Per la validità delle dichiarazioni sostitutive di certificazione (autocertificazione) è sufficiente la sottoscrizione dell’interessato.
Si ricorda:
• l'autocertificazione è valida anche se l’interessato, in grado di intendere e volere, non può ( per impedimento fisico ) o non sa ( per analfabetismo ) firmare: in questi casi l’impiegato deve accertarne l’identità e attestare che la dichiarazione è stata resa davanti a lui
• se l’interessato è incapace di agire, la redazione e la sottoscrizione della dichiarazione sostitutiva sarà effettuata
dal tutore ( in caso di incapacità assoluta ) o dal curatore ( in caso di incapacità relativa )
• in caso di impossibilità a recarsi personalmente in ufficio, le dichiarazioni sostitutive ( allegando una fotocopia di
documento di identità ) possono essere presentate da altra persona, oppure inviate via fax, oppure inviate per posta
• se l’interessato, per gravi motivi di salute, non può provvedere personalmente, la dichiarazione può essere resa nel suo interesse da uno dei parenti più stretti.
CHI PUÒ FARE LA DICHIARAZIONE?
Possono fare l'autocertificazione:
• i cittadini italiani
• i cittadini dell'Unione Europea
• i cittadini dei paese extracomunitari in possesso di regolare permesso di soggiorno, limitatamente ai dati verificabili e
attestabili in Italia.
ESTRATTI DEGLI ATTI DI STATO CIVILE ( art. 44 T.U. 445/2000 )

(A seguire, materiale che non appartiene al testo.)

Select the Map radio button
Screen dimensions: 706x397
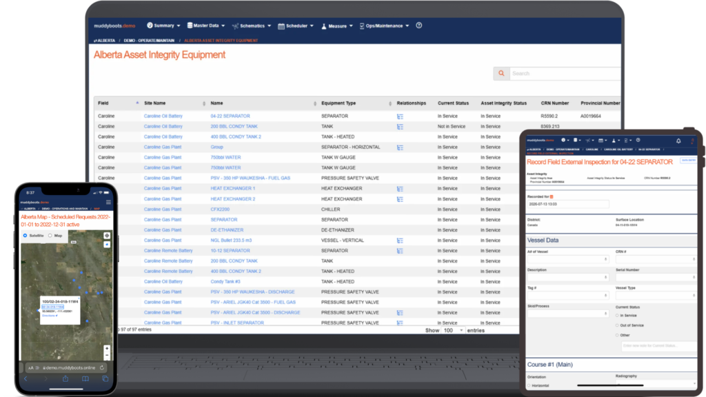50,236
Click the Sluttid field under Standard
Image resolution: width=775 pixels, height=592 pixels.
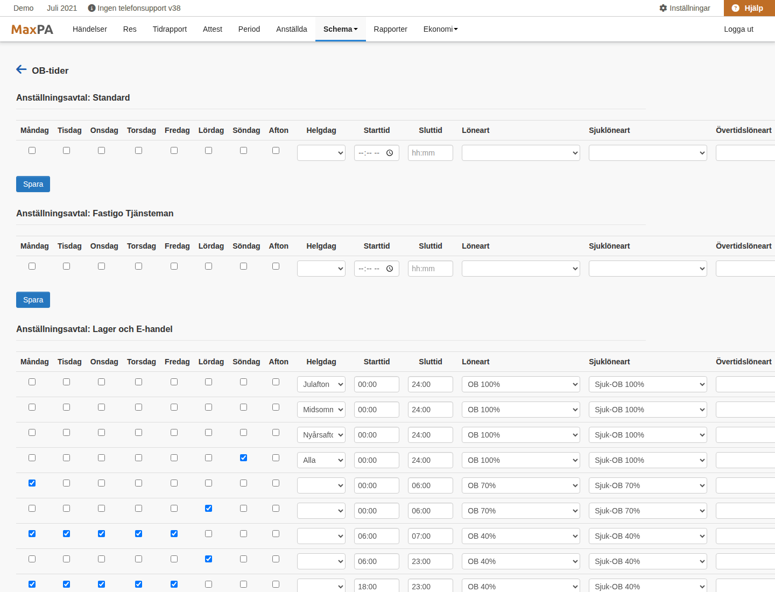(x=431, y=153)
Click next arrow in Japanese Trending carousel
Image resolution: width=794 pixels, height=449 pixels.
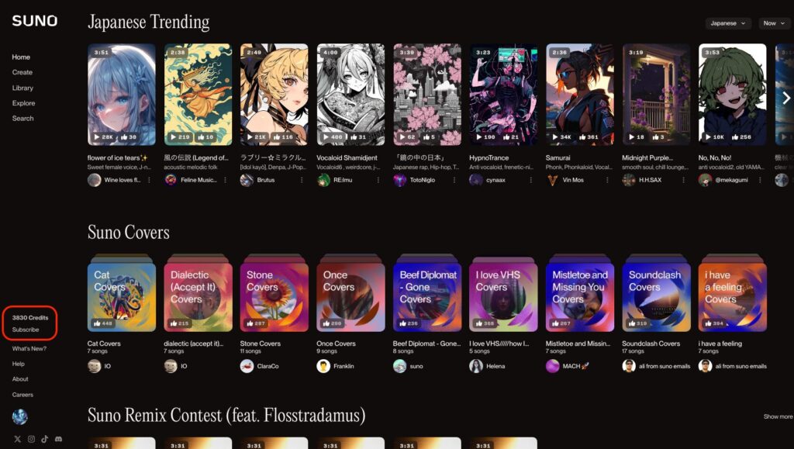pyautogui.click(x=786, y=98)
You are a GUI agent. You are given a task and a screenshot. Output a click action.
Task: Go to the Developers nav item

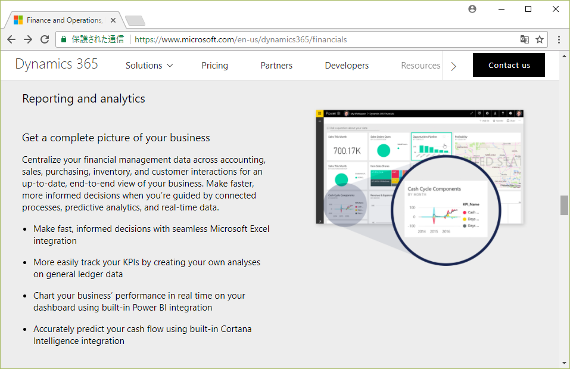(347, 66)
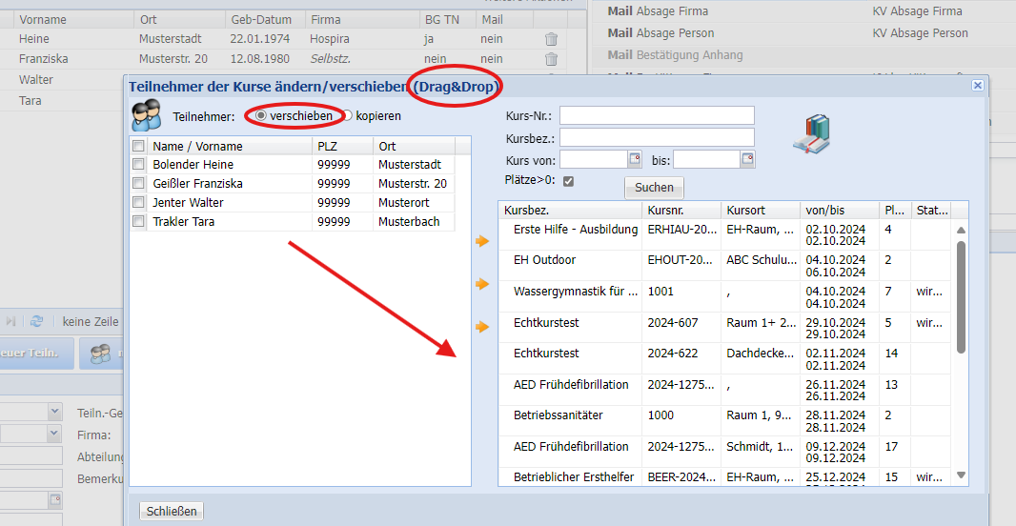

La pubblica amministrazione non può richiedere estratti di atti di stato civile al cittadino, ma dovrà procurarseli richiedendoli direttamente all’ufficiale di stato civile competente e solo quando ciò è indispensabile.
COPIE AUTENTICHE DI PUBBLICAZIONI ( art. 19 T.U. 445/2000 )
L’interessato può sottoscrivere una dichiarazione sostitutiva dell’atto di notorietà dalla quale risulti la conoscenza del fatto che la copia della dichiarazione allegata è conforme all’originale. Se questa dichiarazione è contestuale ad una istanza, la firma non va autenticata.
DOCUMENTO DI IDENTITA’ IN SOSTITUZIONE DEI CERTIFICATI (art. 45 T.U. 445/2000 )
E’ vietato alle amministrazioni pubbliche richiedere certificazioni che attestino dati o qualità già contenuti nel documento di identità.
I dati relativi al cognome, nome, luogo e data di nascita, cittadinanza, stato civile e residenza, attestati in documenti di riconoscimento in corso di validità, hanno lo stesso valore dei corrispondenti certificati.
AUTENTICAZIONE DI FOTOGRAFIA ( art. 34 T.U. 445/2000 )
La fotografia può essere autenticata direttamente dall’ufficio che rilascia il certificato, purché sia presentata direttamente
dall’interessato. L’autentica di una foto può essere effettuata solo se richiesta espressamente da una norma di legge (passaporto, patente ).
NOVITA’ PER IL RILASCIO DELLA CARTA DI IDENTITA’ ( artt. 35 e 36 T.U. 445/2000 )
La carta di identità può essere rinnovata sei mesi prima della scadenza.
Nei documenti di riconoscimento non è più necessaria l’indicazione dello stato civile, a meno che non lo richieda espressamente l’interessato.
La carta di identità non viene sostituita nel caso di variazione di stato civile o di residenza.